***** Material provided
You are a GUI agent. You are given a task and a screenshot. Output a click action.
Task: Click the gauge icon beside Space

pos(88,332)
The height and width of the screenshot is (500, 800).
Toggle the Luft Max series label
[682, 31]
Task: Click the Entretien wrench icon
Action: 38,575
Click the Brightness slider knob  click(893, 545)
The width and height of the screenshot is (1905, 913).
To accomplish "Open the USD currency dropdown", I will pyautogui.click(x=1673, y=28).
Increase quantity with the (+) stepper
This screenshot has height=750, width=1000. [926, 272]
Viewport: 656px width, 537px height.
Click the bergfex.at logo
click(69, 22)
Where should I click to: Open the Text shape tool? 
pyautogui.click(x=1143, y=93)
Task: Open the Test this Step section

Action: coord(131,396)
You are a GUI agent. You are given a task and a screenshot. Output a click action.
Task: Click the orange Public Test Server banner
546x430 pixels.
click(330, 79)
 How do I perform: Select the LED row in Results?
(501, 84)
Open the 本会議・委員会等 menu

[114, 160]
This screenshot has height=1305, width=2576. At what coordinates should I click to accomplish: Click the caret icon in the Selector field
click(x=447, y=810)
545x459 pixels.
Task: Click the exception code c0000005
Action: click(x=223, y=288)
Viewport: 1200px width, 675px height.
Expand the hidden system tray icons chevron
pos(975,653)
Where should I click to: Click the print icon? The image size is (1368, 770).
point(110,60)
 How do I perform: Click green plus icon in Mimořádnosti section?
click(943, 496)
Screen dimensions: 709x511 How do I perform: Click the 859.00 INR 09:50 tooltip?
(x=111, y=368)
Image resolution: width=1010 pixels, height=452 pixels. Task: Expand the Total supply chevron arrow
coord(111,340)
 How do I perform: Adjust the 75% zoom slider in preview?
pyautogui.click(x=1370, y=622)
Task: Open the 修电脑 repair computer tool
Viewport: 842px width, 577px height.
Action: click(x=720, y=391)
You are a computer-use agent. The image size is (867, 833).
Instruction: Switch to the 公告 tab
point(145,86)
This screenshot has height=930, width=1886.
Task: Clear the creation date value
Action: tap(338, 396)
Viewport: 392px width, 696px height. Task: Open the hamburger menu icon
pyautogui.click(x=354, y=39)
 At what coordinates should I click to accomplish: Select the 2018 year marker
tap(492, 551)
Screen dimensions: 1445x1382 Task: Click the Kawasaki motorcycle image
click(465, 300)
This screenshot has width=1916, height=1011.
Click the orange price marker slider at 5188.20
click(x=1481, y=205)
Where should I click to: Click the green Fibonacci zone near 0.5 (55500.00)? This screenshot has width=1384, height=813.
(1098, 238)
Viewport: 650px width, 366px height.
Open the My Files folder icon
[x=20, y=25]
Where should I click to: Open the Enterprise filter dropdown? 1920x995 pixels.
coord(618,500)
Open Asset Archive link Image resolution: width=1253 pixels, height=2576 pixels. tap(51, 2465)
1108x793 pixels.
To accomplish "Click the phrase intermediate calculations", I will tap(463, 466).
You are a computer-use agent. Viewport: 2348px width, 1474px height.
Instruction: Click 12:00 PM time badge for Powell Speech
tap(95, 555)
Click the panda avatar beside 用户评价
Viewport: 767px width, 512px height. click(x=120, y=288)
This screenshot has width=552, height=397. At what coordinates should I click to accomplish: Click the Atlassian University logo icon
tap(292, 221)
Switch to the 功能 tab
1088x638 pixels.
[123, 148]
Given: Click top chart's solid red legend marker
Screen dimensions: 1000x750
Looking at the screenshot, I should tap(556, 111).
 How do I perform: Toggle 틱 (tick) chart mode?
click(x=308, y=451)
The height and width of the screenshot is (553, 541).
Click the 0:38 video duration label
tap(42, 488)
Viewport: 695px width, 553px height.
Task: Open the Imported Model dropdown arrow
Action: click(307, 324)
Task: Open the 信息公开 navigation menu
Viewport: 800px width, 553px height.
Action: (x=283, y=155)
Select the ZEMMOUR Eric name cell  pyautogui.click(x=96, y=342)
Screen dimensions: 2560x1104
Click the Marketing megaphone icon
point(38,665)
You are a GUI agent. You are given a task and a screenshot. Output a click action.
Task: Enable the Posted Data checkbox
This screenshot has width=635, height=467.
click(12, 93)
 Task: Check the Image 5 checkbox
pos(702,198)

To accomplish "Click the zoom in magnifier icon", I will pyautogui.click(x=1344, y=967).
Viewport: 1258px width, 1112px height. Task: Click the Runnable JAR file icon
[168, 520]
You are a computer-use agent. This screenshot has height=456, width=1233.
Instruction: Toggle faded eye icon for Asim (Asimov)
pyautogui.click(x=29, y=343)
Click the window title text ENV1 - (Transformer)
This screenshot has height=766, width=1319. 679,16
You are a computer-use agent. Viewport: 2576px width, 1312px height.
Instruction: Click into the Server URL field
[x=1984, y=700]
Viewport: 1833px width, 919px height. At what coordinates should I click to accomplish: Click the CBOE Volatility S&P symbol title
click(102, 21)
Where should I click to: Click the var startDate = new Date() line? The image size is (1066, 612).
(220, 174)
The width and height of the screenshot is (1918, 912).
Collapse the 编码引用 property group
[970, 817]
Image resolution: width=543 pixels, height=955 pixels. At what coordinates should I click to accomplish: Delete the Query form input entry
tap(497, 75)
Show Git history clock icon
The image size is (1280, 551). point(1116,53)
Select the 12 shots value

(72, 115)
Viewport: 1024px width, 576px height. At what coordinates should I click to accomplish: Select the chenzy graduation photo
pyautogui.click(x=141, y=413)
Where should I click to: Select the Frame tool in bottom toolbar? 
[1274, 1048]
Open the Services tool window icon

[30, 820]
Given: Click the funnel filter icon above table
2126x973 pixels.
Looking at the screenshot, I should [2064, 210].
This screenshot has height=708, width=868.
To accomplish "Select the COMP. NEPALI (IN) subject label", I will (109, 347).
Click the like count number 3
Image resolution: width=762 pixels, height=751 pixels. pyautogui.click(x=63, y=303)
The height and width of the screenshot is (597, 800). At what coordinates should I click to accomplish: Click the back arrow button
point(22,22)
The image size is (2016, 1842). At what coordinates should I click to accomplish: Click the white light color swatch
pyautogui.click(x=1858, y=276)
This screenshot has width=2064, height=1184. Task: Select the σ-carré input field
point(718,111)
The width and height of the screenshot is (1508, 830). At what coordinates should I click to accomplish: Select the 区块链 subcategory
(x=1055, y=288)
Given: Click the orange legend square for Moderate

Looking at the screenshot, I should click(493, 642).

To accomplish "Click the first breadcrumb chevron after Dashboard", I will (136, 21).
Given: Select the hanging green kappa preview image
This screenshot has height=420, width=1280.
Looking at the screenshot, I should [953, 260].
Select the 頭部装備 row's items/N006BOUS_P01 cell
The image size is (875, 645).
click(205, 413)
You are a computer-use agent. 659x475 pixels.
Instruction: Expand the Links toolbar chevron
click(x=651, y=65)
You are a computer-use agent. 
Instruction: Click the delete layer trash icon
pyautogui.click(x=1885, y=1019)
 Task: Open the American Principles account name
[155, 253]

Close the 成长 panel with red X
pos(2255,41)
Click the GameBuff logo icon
**********
● **Prompt**
Put the data above, from the line containing "This screenshot has width=1916, height=1011." through the line containing "(1098, 238)", into a numbered list, leaving out any blank lines.

● **Result of the exercise**
1. This screenshot has width=1916, height=1011.
2. Click the orange price marker slider at 5188.20
3. click(x=1481, y=205)
4. Where should I click to: Click the green Fibonacci zone near 0.5 (55500.00)? This screenshot has width=1384, height=813.
5. (1098, 238)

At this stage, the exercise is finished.